▶ _Supplied information_
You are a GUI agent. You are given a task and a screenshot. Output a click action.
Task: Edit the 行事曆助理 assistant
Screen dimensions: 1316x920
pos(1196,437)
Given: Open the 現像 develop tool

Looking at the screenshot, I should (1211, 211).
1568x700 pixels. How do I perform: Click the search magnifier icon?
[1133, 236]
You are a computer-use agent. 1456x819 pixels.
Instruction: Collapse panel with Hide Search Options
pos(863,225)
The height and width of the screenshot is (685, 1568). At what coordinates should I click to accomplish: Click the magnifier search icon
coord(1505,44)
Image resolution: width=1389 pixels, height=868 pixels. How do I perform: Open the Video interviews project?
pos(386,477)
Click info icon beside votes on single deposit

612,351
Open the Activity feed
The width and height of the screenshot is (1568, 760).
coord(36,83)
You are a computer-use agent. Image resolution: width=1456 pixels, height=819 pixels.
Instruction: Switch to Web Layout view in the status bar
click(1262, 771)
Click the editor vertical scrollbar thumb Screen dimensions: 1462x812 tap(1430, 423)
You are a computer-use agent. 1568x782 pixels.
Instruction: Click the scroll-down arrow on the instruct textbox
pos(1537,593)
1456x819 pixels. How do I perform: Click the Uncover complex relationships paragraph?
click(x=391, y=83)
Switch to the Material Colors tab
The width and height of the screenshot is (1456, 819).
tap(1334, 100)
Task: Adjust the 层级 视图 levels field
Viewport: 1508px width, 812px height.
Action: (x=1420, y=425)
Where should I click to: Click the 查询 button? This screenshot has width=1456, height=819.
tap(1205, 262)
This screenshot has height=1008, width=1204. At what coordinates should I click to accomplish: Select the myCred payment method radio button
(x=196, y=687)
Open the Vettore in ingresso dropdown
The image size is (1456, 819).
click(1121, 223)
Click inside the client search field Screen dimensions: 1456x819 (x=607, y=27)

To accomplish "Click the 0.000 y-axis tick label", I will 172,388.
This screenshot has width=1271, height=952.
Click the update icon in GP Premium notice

▶ _Work to complete_
Reproduce, word for word and in full, only the lines above that start at the line with "The width and height of the screenshot is (1456, 819)." and run through the line with "This screenshot has width=1271, height=952.", both ends included.

▶ _Reply to the exercise_
The width and height of the screenshot is (1456, 819).
tap(1334, 100)
Task: Adjust the 层级 视图 levels field
Viewport: 1508px width, 812px height.
Action: (x=1420, y=425)
Where should I click to: Click the 查询 button? This screenshot has width=1456, height=819.
tap(1205, 262)
This screenshot has height=1008, width=1204. At what coordinates should I click to accomplish: Select the myCred payment method radio button
(x=196, y=687)
Open the Vettore in ingresso dropdown
The image size is (1456, 819).
click(1121, 223)
Click inside the client search field Screen dimensions: 1456x819 (x=607, y=27)

To accomplish "Click the 0.000 y-axis tick label", I will 172,388.
This screenshot has width=1271, height=952.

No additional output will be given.